The Minister for Justice has said any person who works on a daily basis in the presence of children should be Garda-vetted, following a row between the Department of Culture and An Garda Síochána.

It emerged last month that employees at prominent State attractions who could have access to children and vulnerable people may not be vetted after An Garda Síochána “clamped down” on processing applications for background checks.

Almost every recent application made by the Department of Culture to the Garda National Vetting Bureau has not been processed, correspondence revealed.

The department co-ordinates vetting for people employed by bodies including the National Library of Ireland, the National Concert Hall and the National Parks and Wildlife Service.

Charlie Flanagan is at odds with the Garda National Vetting Bureau which have said that certain employees do not need to be vetted because the presence of children is “incidental” to the job itself.

“I believe anybody who works on a daily basis in the presence of children and young people should be vetted, but I haven’t discussed this issue with Minister Madigan, ” the Minister told The Irish Times.

‘Minimum bureaucracy’

Mr Flanagan said said those who work around children on an ongoing basis should generally be subject to such vetting.

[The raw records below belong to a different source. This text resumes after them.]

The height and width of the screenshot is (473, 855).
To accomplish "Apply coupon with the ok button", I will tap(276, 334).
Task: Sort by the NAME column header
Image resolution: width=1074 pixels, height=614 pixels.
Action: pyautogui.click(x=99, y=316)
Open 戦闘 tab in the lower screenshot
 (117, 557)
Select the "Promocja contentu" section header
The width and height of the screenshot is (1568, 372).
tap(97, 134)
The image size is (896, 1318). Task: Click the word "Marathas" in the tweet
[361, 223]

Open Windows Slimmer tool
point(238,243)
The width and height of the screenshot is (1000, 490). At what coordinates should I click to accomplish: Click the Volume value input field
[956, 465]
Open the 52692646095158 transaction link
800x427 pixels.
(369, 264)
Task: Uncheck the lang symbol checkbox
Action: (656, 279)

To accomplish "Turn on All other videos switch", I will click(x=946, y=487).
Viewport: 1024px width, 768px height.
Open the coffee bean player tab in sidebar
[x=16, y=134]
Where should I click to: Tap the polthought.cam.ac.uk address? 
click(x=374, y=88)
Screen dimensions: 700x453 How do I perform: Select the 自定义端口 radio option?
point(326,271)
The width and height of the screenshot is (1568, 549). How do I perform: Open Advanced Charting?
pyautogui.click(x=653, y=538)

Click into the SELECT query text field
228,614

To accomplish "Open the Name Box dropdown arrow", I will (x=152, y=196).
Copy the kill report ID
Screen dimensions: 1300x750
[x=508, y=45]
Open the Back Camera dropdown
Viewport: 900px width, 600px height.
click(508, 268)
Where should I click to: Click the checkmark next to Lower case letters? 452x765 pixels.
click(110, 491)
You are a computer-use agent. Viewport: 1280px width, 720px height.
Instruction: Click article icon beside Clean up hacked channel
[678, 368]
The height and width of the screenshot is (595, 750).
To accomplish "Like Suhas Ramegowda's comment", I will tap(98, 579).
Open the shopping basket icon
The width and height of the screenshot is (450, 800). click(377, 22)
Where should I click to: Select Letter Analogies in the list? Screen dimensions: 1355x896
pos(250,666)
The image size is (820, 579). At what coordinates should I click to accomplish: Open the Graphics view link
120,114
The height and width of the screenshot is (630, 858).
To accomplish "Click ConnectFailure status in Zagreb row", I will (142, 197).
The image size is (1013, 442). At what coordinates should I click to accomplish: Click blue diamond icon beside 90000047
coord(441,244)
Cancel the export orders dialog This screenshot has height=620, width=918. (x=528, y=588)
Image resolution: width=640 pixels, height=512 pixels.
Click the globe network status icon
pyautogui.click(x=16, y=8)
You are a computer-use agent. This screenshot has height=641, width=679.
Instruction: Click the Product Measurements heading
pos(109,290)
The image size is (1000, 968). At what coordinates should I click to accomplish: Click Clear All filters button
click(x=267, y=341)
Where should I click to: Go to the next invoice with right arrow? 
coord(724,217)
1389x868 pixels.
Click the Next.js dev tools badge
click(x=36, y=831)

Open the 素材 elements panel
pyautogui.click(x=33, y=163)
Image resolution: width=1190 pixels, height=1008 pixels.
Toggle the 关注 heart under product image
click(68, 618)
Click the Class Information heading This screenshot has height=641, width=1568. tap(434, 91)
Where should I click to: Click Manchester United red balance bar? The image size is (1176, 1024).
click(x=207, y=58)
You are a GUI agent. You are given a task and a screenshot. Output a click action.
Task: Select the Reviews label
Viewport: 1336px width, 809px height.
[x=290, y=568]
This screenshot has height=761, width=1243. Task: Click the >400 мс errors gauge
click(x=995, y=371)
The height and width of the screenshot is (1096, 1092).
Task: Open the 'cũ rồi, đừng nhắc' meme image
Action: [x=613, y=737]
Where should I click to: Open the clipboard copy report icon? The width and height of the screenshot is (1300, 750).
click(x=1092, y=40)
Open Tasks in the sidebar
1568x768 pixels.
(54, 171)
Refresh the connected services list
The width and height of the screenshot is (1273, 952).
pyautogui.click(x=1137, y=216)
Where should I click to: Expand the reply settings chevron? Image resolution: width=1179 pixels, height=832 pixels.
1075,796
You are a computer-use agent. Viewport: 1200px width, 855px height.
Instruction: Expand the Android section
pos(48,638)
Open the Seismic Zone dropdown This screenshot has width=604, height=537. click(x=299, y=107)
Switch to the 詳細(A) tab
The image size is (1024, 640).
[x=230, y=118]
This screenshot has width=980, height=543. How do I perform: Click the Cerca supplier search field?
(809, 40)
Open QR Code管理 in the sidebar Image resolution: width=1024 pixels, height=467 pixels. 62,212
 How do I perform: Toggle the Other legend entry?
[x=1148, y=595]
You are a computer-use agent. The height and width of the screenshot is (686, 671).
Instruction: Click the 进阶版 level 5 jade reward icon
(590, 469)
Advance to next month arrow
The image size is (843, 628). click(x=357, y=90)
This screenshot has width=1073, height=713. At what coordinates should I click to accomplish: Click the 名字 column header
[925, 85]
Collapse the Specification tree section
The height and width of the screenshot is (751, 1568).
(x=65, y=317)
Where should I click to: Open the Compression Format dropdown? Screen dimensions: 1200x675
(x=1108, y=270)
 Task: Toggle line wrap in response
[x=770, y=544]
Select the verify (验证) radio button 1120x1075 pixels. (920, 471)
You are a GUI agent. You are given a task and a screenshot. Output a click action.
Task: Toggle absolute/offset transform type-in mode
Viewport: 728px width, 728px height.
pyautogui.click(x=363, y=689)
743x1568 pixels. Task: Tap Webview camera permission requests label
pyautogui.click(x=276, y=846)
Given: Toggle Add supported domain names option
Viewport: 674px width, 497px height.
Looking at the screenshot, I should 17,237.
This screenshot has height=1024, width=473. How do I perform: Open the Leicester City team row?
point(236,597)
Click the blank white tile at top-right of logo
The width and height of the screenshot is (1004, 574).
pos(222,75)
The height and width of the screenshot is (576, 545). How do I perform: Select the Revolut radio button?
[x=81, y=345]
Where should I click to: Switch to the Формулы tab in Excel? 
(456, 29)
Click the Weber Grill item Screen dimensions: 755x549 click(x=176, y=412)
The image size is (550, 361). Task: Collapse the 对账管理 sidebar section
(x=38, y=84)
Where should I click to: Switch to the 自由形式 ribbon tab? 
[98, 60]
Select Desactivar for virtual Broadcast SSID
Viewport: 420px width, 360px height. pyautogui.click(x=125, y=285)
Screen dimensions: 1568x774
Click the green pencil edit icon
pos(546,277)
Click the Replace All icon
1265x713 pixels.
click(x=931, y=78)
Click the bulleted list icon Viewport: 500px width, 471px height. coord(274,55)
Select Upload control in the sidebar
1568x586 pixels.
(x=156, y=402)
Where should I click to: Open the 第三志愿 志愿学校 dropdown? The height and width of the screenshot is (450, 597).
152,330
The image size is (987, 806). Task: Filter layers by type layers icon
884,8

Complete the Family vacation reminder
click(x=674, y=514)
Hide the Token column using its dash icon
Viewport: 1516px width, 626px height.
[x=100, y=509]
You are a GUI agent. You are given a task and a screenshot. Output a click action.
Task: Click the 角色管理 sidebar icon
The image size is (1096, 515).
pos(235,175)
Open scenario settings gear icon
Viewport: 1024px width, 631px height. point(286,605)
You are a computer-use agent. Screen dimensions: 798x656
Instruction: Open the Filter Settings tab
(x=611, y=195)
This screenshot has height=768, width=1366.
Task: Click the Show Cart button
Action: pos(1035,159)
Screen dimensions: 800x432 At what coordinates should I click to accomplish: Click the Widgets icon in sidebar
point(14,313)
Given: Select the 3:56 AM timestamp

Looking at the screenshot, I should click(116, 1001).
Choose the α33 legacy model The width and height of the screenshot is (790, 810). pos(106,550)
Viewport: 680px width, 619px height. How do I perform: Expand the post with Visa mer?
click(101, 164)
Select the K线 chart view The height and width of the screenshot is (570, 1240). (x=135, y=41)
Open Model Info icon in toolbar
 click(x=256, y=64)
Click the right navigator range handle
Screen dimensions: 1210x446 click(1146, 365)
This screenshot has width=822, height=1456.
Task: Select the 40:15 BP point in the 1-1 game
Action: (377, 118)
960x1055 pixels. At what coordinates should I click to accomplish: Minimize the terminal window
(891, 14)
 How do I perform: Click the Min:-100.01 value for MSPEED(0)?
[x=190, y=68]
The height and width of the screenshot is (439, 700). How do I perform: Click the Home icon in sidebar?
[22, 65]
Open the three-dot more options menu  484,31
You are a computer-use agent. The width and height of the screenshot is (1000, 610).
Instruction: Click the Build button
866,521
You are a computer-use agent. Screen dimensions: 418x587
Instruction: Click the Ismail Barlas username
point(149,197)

“What I am very keen to ensure is that those who require Garda vetting, of whom there are many thousands of people on a regular basis, can have their vetting done in a way that doesn’t result in a delay. And I’m pleased that there has been progress in that regard and I will continue to closely monitor that.

“The vetting unit has been given extra resources and staff and times have been reduced. I’m very conscious, for example, of perhaps nurses and people in the medical profession who may come back here from overseas, that they can have the minimum in terms of bureaucracy that is necessary.

“But it’s absolutely essential that we have a robust vetting regime and I acknowledge the work that the gardaí are doing in that regard.”

The vulnerable

In correspondence to the Department of Culture, the Garda National Vetting Bureau said “the institutions in question are places open to the public at large and each of the roles you mention would be working with everyone in attendance.

“This means that the presence of any children or vulnerable [people] . . . is deemed incidental to the presence of those whom are not children or vulnerable persons, meaning hat these are not roles which require vetting.”

The roles in question included visitor guides and gallery volunteers.

In correspondence, the Department of Culture said it had applied the “same logic” in seeking vetting for such roles since 2012. The department said it would appear that the bureau had “clamped down on the rationale being applied for all applications” pointing towards the “exponential growth in the number of applications being processed” since the advent of online applications for vetting.